Emanuel Paparella2007-10-23 21:44:09
Mr. Sand, sometime the rationalist will go beyond himself in making himself ridiculous. For someone who was born in the US and whose native language is English it seems that there is some obvious ignorance of the English language you need to unburden yourself of, together with that on much else. For your information, the chest is part of both men and women's bodily anatomy situated between the neck and the stomach. When Mr. Kalamidas and Mr. Butcher placed as a permanent fixture under Comments "Get it off your chest," they are addressing both men and women; they did not intend for Ovi to be a feminist on line magazine for women only. Ask them and they'll surely confirm it for you. If, on the other hand, you mean it metaphorically the way C.S. Lewis meant it, then you have indeed proven C.S. Lewis' insightful point and I would agree with you and C.S. Lewis.


Sand2007-10-23 21:59:45
To discover two nincompoops in such a short space of time that cannot see through a joke is indeed a special event. My comment on religious stupidity was quite appropriate and direct.
I have yet to hear people of faith decry the asinine creation museum. One of the popes, I believe, did mumble an apology to Galileo long past the time he could express his gratitude. Since you seem to believe my posts have no content I wonder why you believe they are not self defeating and require what you believe to be serious opposition.


Emanuel Paparella2007-10-23 22:17:37
Indeed Mr.Gaebyeok, your comment speak well for Finland and its level of education. Mr. Sand seems to believe that overeducation is a vice to be avoided. Perhaps he'd reccoment under-education? The two above mentioned editors of this magazine have a series of cartoons; one of them has the designation of "wiseass" which may partially explain why Mr. Sand was recalled (as he himself has proudly declared a few posts back) to be once again be integral part of the Ovi team after his indignant protestation expressed in a local blog about my presence in it (see a lamb without any guiding light). Mr. Sand seems to conceive of himself as some kind of Grand Inquisitor for political correctness and ideological purity in the magazine mostly translatable as atheistic humanism.

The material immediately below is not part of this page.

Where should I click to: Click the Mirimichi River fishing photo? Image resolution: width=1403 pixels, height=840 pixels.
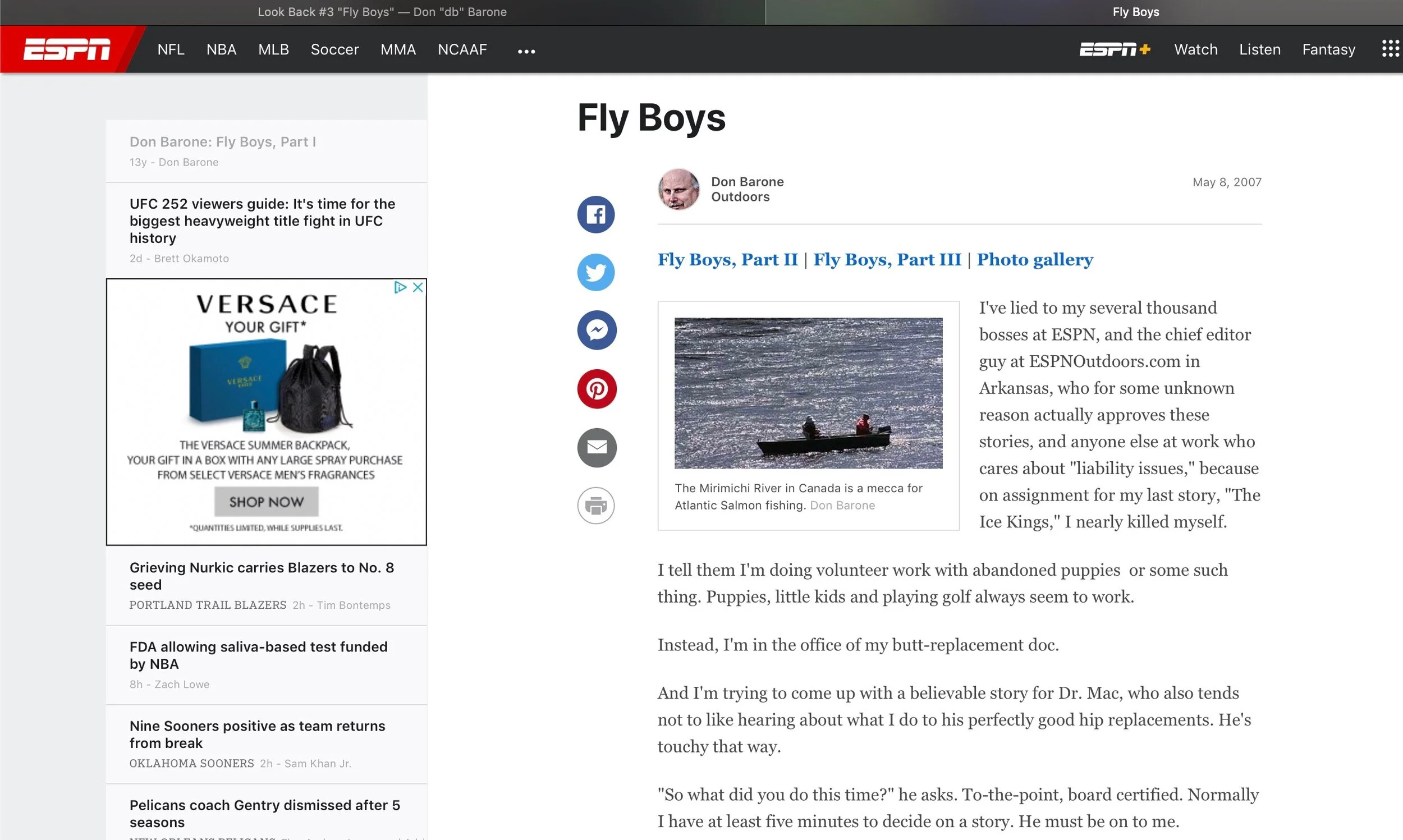point(808,393)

I suppose every magazine needs one wiseass for the sake of free unfettered speech. Hurrah for free speech within a well balanced moderate rationality. The other half is imagination and the poetic. The clever by half eventually end up making themselves ridiculous, albeit in a well conceived magazine in a foreign country.


Sand2007-10-25 22:05:52
I freely concede that Paparella is not clever by half nor by one quarter nor by one eighth nor, at end, at all.